Investors facing the Roth-conversion decision tend to see it as an either/or proposition: keep everything in the traditional IRA, or convert everything into a Roth.
But there’s a third option: leaving some money in the traditional IRA while converting the rest.
The most obvious reason would be to prevent the conversion from kicking you into a higher tax bracket. Income tax must be paid on deductible contributions and investment gains, and these sums are added to your taxable income. If converting everything would boost you from a 15% to 25% tax bracket, it could make sense to limit the conversion so you can keep the lower tax rate.
Many people doing that plan a sequence of conversions over several years until everything is moved into the Roth.
But it may be worth thinking about leaving some of your funds in the traditional IRA for good, to hedge against the uncertainty over future tax rates.
Generally, a Roth conversion makes sense if you expect to be in a higher tax bracket in retirement, since you could pay tax at today’s lower rate to avoid a bigger tax later. But if you expect your tax rate to fall, you’d pay less by sticking with the traditional IRA and paying at the lower rate when you make withdrawals later.
The problem is that, even if you can predict the size of your taxable income in retirement, no one knows what the tax laws will be in five, 10, 20 or 30 years. In the worst case, Washington could change the rules to give you a higher tax rate even if your income goes down.
By keeping some funds in the traditional IRA and converting the rest, you could have a bit more control over your future tax situation. The result won’t be quite as good as if you guessed correctly about your future tax bracket, but it won’t be as bad as it would if you guessed wrong.
Upon turning 70 ½, you would have to start required minimum distributions from your traditional IRA, even if you did not need the money. But RMDs are not as terrible as many people think. A person with a life expectancy of 20 years would have to withdraw only 5% of the traditional IRA assets that year. Obviously, you’re not required to spend that withdrawal, only to pay taxes on it.

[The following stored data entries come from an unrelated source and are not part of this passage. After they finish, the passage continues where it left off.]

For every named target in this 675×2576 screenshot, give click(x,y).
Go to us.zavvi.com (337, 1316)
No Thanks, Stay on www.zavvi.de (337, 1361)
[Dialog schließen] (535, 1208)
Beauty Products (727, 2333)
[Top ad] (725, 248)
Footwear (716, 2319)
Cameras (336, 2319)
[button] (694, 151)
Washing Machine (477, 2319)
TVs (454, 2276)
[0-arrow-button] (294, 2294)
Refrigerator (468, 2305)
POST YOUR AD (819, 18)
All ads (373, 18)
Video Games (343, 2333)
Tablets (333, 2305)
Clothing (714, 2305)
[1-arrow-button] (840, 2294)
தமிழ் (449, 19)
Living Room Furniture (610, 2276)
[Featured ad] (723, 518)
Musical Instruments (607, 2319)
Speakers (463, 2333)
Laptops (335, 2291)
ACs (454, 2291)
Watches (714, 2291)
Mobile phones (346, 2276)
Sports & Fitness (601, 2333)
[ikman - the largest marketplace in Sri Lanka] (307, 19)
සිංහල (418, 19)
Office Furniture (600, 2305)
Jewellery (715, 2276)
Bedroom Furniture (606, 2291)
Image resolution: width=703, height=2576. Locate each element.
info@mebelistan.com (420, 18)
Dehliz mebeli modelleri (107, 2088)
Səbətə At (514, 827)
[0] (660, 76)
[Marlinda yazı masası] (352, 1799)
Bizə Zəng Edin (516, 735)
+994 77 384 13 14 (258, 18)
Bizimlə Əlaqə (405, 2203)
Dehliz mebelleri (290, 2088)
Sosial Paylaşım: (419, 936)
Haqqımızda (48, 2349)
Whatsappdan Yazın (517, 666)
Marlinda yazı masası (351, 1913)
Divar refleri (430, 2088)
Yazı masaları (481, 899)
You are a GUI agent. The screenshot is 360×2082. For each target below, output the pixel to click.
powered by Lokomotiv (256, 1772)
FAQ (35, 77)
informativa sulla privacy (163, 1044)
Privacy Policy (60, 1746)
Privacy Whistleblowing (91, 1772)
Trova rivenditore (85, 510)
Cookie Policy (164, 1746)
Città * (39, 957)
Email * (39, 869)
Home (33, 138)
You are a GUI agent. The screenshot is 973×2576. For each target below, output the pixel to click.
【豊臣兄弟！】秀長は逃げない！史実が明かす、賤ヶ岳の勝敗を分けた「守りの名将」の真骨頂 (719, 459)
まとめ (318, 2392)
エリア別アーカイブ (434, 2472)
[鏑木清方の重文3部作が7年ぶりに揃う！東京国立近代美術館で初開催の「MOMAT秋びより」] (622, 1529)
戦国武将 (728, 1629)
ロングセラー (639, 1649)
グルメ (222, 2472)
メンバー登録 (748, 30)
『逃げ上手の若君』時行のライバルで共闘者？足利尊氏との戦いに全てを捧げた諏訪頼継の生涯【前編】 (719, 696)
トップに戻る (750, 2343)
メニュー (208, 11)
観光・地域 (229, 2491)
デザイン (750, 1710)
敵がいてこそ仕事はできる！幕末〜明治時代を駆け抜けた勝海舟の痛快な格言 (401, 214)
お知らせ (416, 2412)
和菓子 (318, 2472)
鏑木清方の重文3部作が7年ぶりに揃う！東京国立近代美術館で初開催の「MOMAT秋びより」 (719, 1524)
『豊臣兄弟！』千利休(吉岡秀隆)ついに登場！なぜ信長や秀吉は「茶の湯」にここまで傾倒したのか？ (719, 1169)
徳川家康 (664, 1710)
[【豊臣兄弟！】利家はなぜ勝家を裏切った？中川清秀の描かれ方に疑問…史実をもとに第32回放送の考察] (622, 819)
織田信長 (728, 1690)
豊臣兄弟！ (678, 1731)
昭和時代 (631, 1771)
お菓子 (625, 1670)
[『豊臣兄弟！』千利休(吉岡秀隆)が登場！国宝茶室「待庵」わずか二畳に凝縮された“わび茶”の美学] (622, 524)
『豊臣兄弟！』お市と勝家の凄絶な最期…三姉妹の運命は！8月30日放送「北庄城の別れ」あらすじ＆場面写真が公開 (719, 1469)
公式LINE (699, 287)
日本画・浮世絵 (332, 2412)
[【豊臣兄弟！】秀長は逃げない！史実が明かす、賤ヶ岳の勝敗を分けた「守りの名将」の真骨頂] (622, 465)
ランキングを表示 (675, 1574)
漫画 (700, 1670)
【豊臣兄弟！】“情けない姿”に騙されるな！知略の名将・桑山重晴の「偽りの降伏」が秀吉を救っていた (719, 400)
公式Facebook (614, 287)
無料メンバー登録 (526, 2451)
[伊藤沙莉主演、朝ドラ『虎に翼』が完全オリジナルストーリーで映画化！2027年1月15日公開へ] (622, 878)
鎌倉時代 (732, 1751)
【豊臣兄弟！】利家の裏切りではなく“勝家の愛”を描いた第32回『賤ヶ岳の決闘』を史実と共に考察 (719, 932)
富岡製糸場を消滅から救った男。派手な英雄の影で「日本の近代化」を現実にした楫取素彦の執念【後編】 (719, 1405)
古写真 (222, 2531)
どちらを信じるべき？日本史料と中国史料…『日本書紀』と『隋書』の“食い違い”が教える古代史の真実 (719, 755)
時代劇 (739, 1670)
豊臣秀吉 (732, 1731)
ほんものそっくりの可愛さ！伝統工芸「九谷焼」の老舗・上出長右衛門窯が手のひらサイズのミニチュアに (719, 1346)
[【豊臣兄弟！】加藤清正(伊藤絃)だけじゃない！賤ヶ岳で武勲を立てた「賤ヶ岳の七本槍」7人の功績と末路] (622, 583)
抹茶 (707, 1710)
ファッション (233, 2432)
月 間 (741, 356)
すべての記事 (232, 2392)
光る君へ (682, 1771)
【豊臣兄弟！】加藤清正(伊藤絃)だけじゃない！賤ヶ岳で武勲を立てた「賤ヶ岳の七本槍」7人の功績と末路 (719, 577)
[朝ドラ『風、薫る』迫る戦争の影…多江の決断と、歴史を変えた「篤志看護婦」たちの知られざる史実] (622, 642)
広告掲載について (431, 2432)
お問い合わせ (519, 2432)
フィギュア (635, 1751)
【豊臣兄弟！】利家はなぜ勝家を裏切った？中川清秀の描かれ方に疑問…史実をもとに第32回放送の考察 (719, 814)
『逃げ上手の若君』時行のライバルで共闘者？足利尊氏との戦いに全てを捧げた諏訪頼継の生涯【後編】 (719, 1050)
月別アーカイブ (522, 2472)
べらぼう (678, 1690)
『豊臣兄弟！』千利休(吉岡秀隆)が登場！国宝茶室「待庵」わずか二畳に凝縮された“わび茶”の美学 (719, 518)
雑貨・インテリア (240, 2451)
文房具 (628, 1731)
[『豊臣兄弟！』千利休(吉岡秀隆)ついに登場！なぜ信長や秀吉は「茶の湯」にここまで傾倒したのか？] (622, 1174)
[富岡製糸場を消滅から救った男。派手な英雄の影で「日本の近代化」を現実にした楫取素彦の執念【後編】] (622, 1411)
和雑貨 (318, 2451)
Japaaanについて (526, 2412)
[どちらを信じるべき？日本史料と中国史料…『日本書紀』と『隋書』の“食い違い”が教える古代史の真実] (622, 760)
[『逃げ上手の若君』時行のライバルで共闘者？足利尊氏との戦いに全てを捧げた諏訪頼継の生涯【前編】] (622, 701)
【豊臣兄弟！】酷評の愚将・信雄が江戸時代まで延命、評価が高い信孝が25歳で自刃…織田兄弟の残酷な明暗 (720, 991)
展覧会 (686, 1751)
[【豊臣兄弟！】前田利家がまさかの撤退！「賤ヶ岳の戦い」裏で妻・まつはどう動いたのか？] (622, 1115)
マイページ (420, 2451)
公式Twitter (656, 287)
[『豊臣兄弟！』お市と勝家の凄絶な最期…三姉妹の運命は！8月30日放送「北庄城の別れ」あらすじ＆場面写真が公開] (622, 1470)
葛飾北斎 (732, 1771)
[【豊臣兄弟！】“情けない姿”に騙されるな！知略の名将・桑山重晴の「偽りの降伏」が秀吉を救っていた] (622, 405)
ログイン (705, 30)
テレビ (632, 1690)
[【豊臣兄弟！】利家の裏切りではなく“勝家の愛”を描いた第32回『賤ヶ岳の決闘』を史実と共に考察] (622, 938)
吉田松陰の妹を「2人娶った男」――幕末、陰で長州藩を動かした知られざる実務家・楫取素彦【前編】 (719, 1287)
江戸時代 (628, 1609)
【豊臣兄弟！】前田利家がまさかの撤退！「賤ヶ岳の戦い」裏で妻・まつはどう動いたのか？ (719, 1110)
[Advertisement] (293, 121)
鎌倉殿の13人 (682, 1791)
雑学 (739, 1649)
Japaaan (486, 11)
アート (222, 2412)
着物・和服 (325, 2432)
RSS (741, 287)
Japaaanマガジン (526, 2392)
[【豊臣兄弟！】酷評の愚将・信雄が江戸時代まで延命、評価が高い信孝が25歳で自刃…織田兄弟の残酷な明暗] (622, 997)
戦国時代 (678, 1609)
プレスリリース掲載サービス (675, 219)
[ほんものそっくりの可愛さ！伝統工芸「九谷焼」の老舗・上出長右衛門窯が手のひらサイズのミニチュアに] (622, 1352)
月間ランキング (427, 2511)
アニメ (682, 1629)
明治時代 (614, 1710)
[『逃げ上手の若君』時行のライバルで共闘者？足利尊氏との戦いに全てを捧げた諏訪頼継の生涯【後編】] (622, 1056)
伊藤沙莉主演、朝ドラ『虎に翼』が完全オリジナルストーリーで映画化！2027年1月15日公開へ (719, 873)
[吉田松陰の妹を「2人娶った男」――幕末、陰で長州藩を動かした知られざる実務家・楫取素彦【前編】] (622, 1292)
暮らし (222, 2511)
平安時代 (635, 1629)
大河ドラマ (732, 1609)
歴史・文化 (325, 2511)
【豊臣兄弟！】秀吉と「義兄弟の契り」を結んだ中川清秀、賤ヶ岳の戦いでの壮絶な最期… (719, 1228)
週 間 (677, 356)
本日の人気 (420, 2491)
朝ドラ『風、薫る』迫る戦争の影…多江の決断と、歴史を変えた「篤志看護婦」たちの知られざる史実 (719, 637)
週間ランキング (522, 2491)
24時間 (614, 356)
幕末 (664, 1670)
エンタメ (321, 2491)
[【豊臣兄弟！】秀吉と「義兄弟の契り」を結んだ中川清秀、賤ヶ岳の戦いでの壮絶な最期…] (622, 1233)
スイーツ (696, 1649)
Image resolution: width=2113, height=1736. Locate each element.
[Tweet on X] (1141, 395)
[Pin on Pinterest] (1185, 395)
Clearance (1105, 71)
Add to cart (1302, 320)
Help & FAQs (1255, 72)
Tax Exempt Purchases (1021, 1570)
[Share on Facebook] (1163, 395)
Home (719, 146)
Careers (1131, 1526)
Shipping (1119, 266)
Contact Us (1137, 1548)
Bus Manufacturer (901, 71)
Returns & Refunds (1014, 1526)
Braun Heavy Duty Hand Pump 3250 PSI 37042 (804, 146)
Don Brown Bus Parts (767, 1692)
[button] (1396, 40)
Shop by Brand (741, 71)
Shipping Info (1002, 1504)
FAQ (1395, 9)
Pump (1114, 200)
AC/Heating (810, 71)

If you needed more than the required minimum to live on, you could consider taxes when deciding whether to draw from the traditional IRA or the Roth. Using the Roth would be better if your tax bracket were high, or if drawing on the traditional IRA would kick you into a higher bracket. Drawing from the traditional IRA would make sense when your bracket was low.
A savvy retiree would also factor in tax implications of withdrawing from ordinary taxable accounts. In some years, you may be able to sell money-losing investments to offset the taxes you’d otherwise owe on money taken from a traditional IRA.
Use the Roth IRA Conversion Calculator to figure whether a conversion makes sense. Also check the conversion advice offered by your stock broker and mutual fund company. Charles Schwab (Stock Quote: SCHW) and T. Rowe Price (Stock Quote: TROW) offer detailed discussions.